Go through the listing below and retype exactly the lines starting at the one with "aici (346, 1024)" and ending at the one with "Cualquier destino... (146, 30)", skipping pictures.
•••
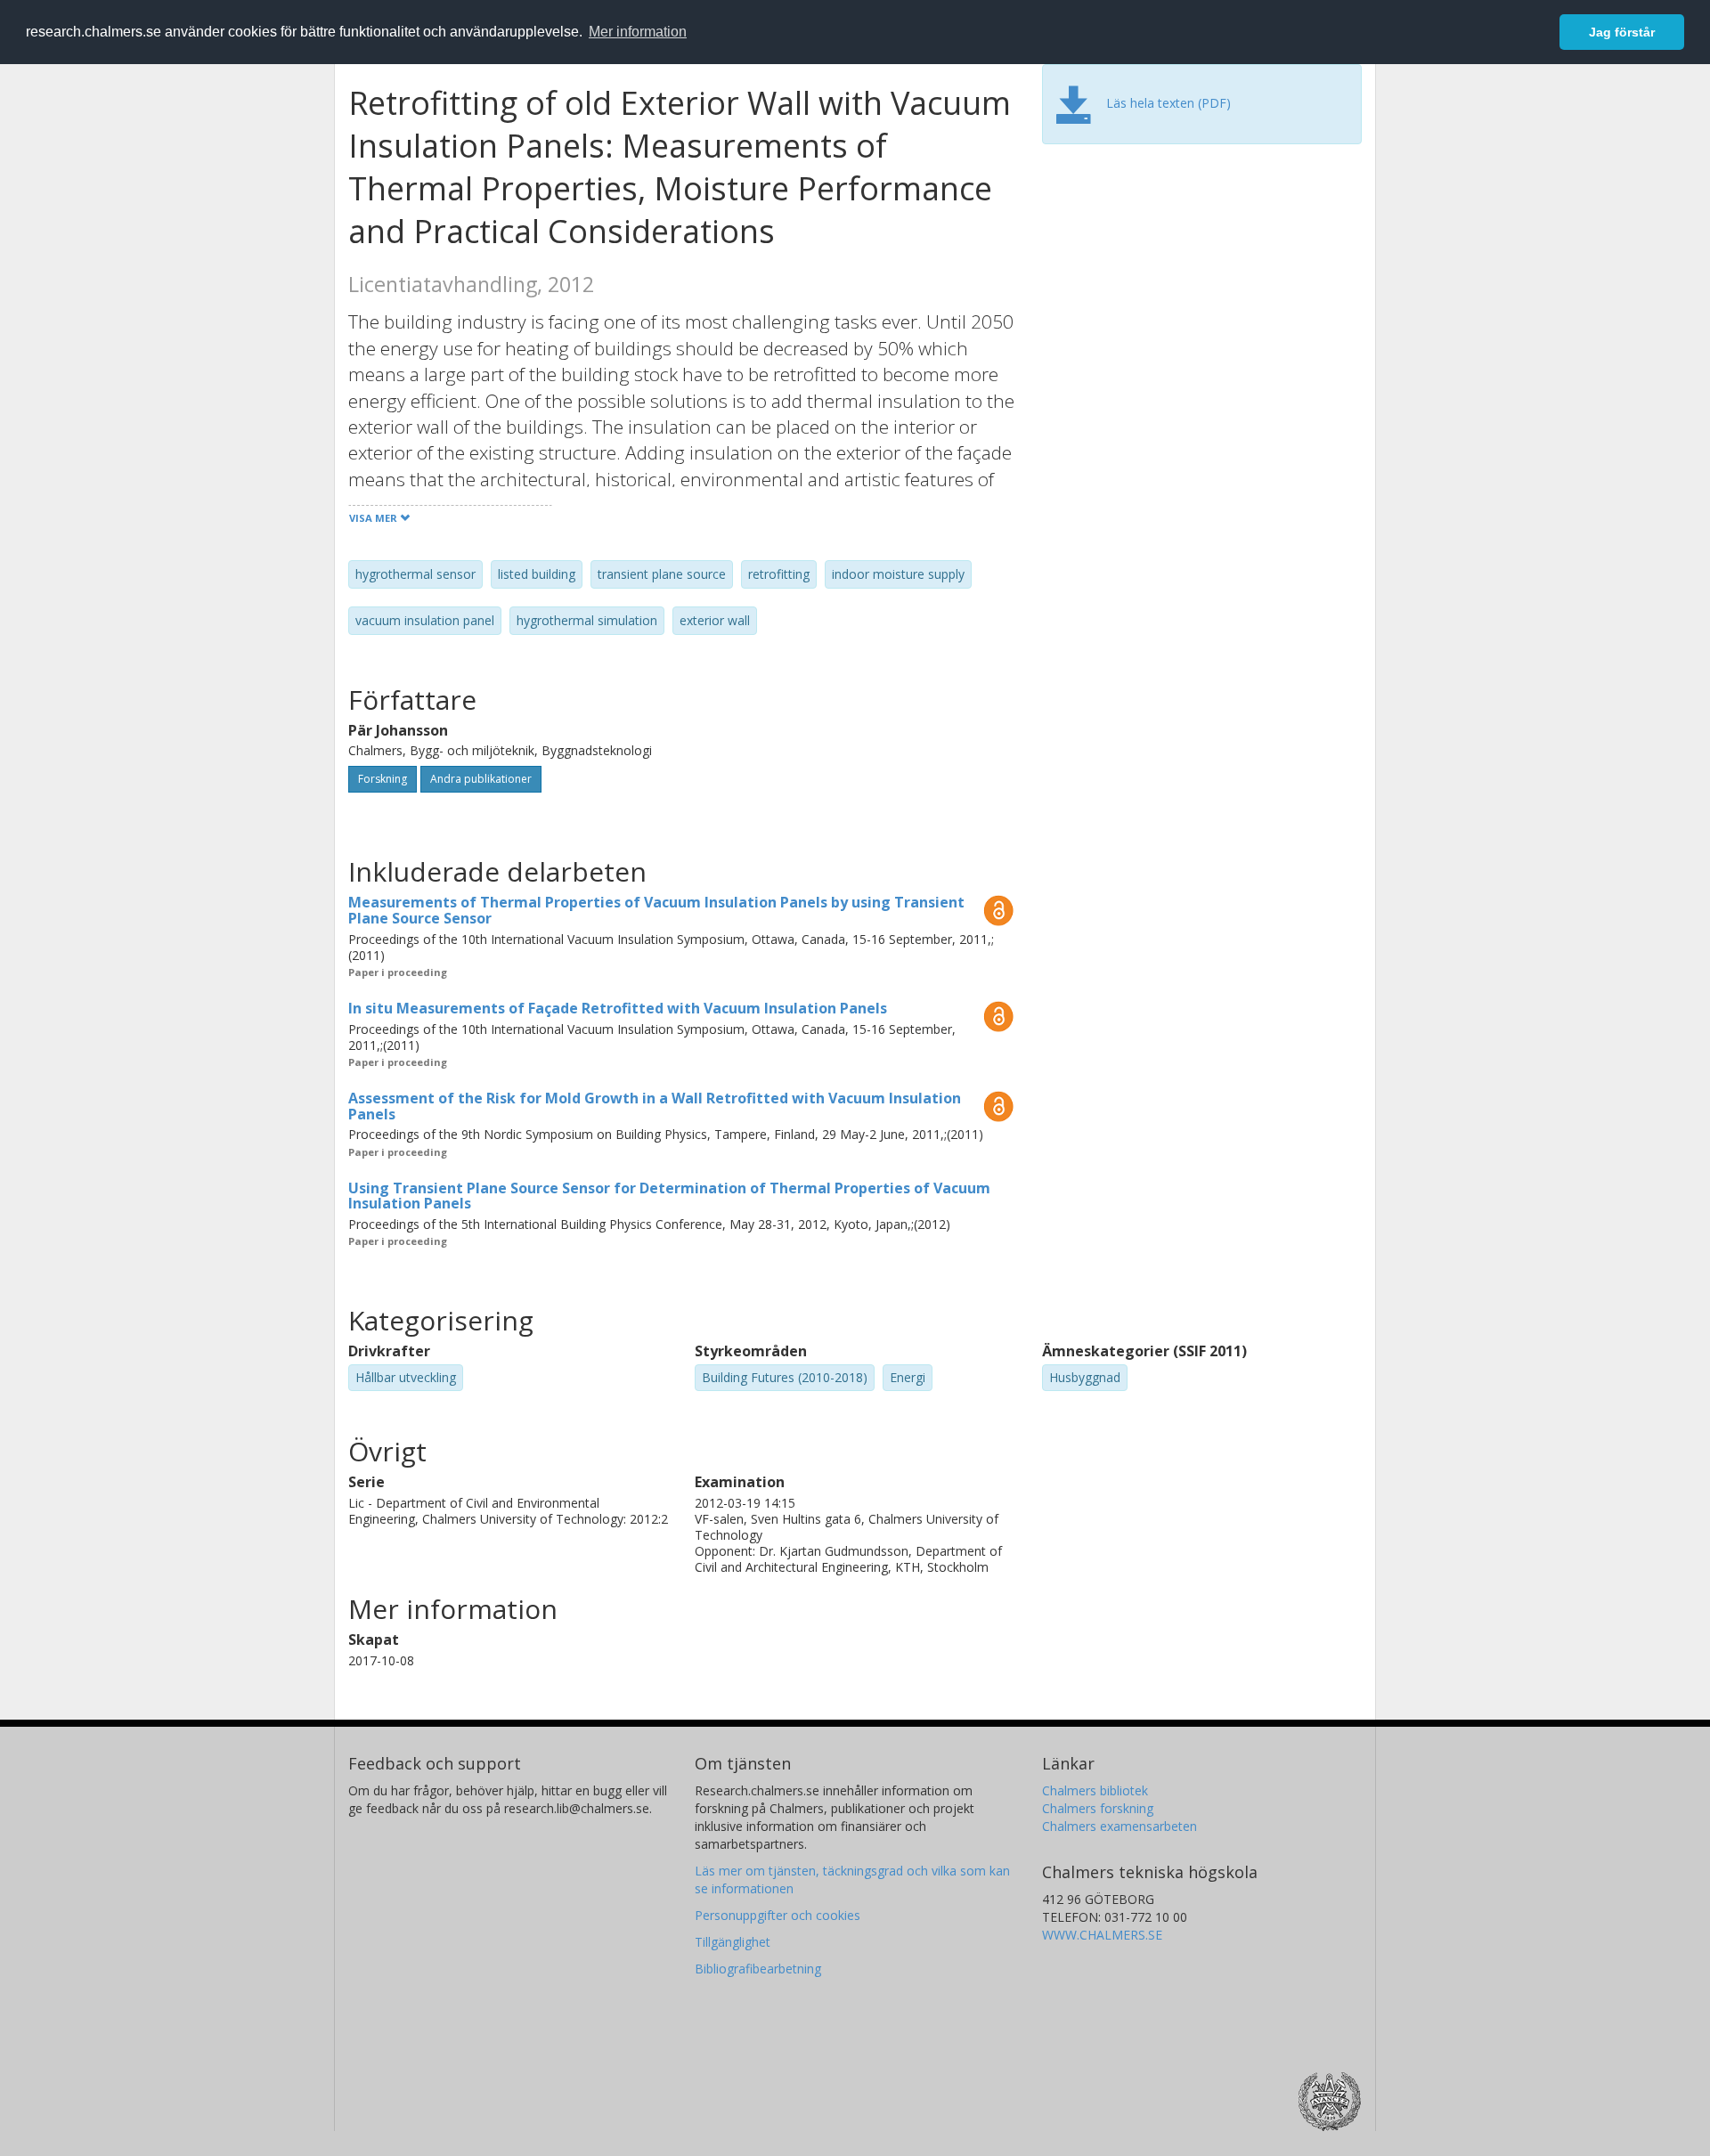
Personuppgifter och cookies (777, 1915)
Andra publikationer (481, 778)
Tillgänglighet (732, 1941)
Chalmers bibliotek (1095, 1790)
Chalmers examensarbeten (1119, 1826)
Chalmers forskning (1097, 1808)
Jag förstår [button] (1622, 32)
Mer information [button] (638, 31)
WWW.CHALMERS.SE (1102, 1934)
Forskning (382, 778)
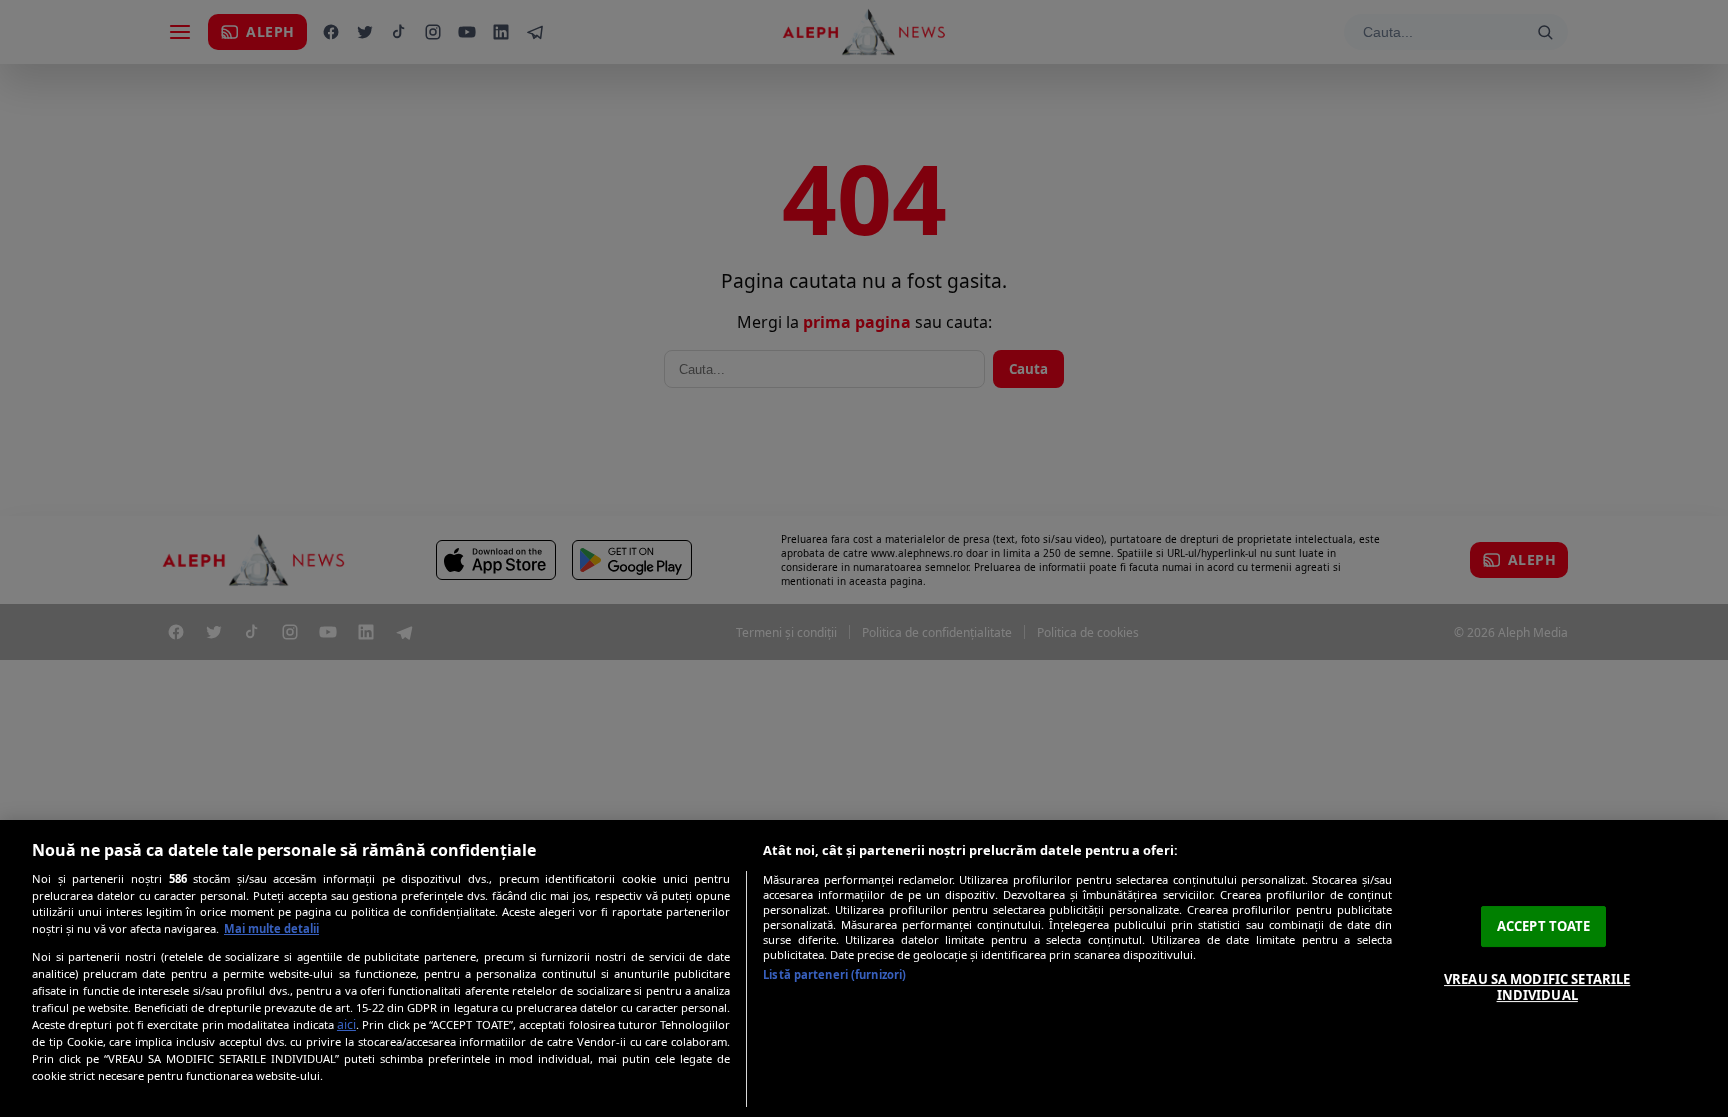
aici (346, 1024)
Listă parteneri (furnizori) (834, 974)
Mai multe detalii (271, 928)
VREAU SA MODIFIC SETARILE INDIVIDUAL (1537, 987)
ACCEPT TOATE (1544, 926)
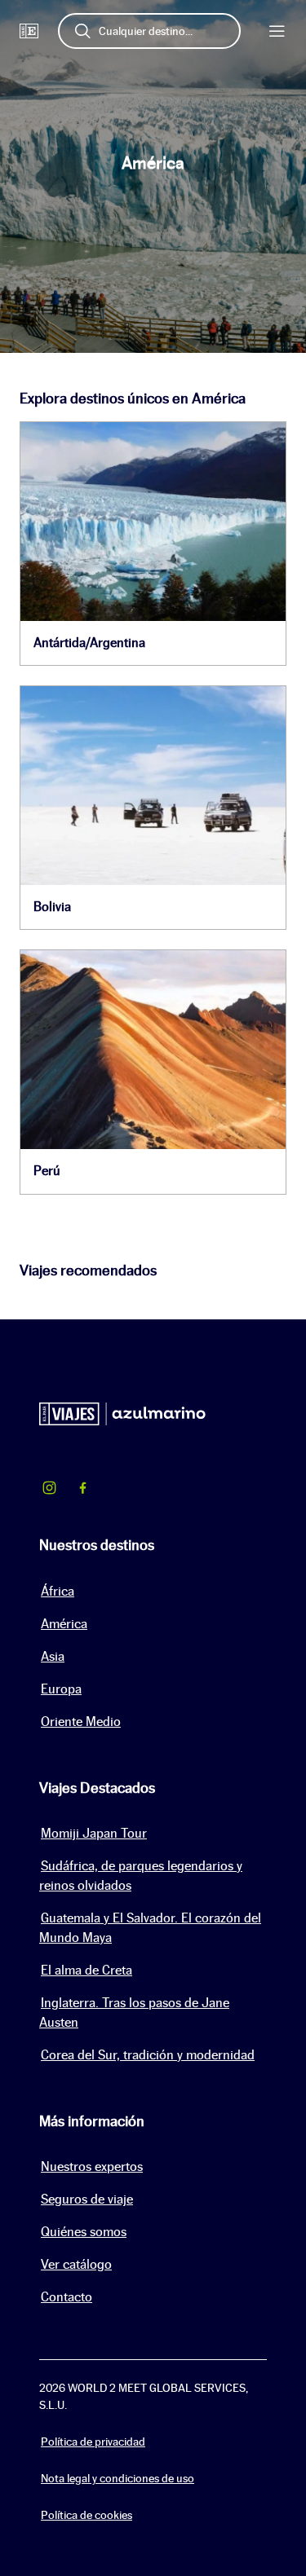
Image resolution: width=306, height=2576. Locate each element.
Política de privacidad (93, 2441)
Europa (61, 1689)
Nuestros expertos (92, 2166)
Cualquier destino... (146, 30)
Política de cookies (86, 2514)
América (64, 1623)
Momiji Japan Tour (94, 1833)
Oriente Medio (81, 1721)
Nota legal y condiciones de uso (117, 2478)
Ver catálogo (76, 2264)
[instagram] (49, 1490)
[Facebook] (83, 1490)
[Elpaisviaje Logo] (29, 30)
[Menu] (276, 31)
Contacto (66, 2297)
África (57, 1591)
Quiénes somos (83, 2231)
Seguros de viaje (87, 2199)
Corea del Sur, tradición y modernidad (148, 2055)
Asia (52, 1656)
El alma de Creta (86, 1970)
•••
** PROBLEM SOLUTION **
aici (346, 1024)
Listă parteneri (furnizori) (834, 974)
Mai multe detalii (271, 928)
VREAU SA MODIFIC SETARILE INDIVIDUAL (1537, 987)
ACCEPT TOATE (1544, 926)
Image resolution: width=306, height=2576. Locate each element.
Política de privacidad (93, 2441)
Europa (61, 1689)
Nuestros expertos (92, 2166)
Cualquier destino... (146, 30)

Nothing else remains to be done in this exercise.